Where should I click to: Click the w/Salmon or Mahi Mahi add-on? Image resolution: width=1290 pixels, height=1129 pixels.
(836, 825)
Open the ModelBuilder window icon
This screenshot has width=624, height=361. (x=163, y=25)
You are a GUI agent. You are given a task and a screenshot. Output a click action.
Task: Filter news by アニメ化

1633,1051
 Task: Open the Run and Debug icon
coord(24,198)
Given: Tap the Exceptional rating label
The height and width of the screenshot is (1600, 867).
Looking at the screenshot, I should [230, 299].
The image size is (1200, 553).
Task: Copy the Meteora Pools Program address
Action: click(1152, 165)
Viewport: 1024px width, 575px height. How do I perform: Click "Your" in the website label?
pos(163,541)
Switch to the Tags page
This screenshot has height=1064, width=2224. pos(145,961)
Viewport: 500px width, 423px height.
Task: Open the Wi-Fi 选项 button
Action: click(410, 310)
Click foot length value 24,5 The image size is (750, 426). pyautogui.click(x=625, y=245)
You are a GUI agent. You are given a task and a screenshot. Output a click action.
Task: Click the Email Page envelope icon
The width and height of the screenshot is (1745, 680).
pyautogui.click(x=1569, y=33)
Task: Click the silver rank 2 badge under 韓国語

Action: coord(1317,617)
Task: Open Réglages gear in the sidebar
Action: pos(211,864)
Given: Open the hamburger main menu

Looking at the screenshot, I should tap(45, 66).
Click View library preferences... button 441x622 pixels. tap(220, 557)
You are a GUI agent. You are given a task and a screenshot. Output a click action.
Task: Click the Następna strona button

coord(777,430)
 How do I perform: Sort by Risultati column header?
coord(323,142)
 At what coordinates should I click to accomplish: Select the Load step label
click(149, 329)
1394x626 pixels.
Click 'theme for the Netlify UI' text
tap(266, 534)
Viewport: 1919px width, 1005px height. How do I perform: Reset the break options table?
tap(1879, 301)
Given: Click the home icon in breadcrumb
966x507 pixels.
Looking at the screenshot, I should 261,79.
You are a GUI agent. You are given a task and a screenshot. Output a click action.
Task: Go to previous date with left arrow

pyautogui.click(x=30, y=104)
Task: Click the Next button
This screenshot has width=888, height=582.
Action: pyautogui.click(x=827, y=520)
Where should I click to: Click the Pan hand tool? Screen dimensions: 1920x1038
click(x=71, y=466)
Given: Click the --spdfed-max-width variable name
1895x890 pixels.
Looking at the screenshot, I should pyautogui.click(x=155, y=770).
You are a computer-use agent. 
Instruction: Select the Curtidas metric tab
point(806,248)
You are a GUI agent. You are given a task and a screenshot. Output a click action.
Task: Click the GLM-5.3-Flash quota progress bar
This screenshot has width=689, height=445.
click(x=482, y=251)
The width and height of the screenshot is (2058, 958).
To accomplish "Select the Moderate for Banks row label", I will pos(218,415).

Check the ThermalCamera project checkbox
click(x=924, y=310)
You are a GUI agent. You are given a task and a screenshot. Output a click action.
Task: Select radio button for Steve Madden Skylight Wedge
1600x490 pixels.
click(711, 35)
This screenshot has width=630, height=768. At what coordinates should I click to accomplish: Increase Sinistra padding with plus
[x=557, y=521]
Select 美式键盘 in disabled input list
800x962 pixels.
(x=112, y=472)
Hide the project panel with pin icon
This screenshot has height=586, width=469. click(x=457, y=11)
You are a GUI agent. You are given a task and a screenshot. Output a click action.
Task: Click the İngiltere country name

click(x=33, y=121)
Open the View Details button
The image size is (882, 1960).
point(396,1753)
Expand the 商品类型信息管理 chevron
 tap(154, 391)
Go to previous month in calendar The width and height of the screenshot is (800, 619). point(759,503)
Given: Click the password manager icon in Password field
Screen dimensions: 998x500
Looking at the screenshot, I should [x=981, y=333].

○ ○ ○ ○ ○ ○ ○

Repeat the listing in its entirety, keeping each line as it is.

RESULT OF THIS EXERCISE:
Where should I click to: Click the w/Salmon or Mahi Mahi add-on? Image resolution: width=1290 pixels, height=1129 pixels.
(836, 825)
Open the ModelBuilder window icon
This screenshot has width=624, height=361. (x=163, y=25)
You are a GUI agent. You are given a task and a screenshot. Output a click action.
Task: Filter news by アニメ化

1633,1051
 Task: Open the Run and Debug icon
coord(24,198)
Given: Tap the Exceptional rating label
The height and width of the screenshot is (1600, 867).
Looking at the screenshot, I should [230, 299].
The image size is (1200, 553).
Task: Copy the Meteora Pools Program address
Action: click(1152, 165)
Viewport: 1024px width, 575px height. How do I perform: Click "Your" in the website label?
pos(163,541)
Switch to the Tags page
This screenshot has height=1064, width=2224. pos(145,961)
Viewport: 500px width, 423px height.
Task: Open the Wi-Fi 选项 button
Action: click(410, 310)
Click foot length value 24,5 The image size is (750, 426). pyautogui.click(x=625, y=245)
You are a GUI agent. You are given a task and a screenshot. Output a click action.
Task: Click the Email Page envelope icon
The width and height of the screenshot is (1745, 680).
pyautogui.click(x=1569, y=33)
Task: Click the silver rank 2 badge under 韓国語

Action: coord(1317,617)
Task: Open Réglages gear in the sidebar
Action: pos(211,864)
Given: Open the hamburger main menu

Looking at the screenshot, I should tap(45, 66).
Click View library preferences... button 441x622 pixels. tap(220, 557)
You are a GUI agent. You are given a task and a screenshot. Output a click action.
Task: Click the Następna strona button

coord(777,430)
 How do I perform: Sort by Risultati column header?
coord(323,142)
 At what coordinates should I click to accomplish: Select the Load step label
click(149, 329)
1394x626 pixels.
Click 'theme for the Netlify UI' text
tap(266, 534)
Viewport: 1919px width, 1005px height. How do I perform: Reset the break options table?
tap(1879, 301)
Given: Click the home icon in breadcrumb
966x507 pixels.
Looking at the screenshot, I should 261,79.
You are a GUI agent. You are given a task and a screenshot. Output a click action.
Task: Go to previous date with left arrow

pyautogui.click(x=30, y=104)
Task: Click the Next button
This screenshot has width=888, height=582.
Action: pyautogui.click(x=827, y=520)
Where should I click to: Click the Pan hand tool? Screen dimensions: 1920x1038
click(x=71, y=466)
Given: Click the --spdfed-max-width variable name
1895x890 pixels.
Looking at the screenshot, I should pyautogui.click(x=155, y=770).
You are a computer-use agent. 
Instruction: Select the Curtidas metric tab
point(806,248)
You are a GUI agent. You are given a task and a screenshot. Output a click action.
Task: Click the GLM-5.3-Flash quota progress bar
This screenshot has width=689, height=445.
click(x=482, y=251)
The width and height of the screenshot is (2058, 958).
To accomplish "Select the Moderate for Banks row label", I will pos(218,415).

Check the ThermalCamera project checkbox
click(x=924, y=310)
You are a GUI agent. You are given a task and a screenshot. Output a click action.
Task: Select radio button for Steve Madden Skylight Wedge
1600x490 pixels.
click(711, 35)
This screenshot has width=630, height=768. At what coordinates should I click to accomplish: Increase Sinistra padding with plus
[x=557, y=521]
Select 美式键盘 in disabled input list
800x962 pixels.
(x=112, y=472)
Hide the project panel with pin icon
This screenshot has height=586, width=469. click(x=457, y=11)
You are a GUI agent. You are given a task and a screenshot. Output a click action.
Task: Click the İngiltere country name

click(x=33, y=121)
Open the View Details button
The image size is (882, 1960).
point(396,1753)
Expand the 商品类型信息管理 chevron
 tap(154, 391)
Go to previous month in calendar The width and height of the screenshot is (800, 619). point(759,503)
Given: Click the password manager icon in Password field
Screen dimensions: 998x500
Looking at the screenshot, I should [x=981, y=333].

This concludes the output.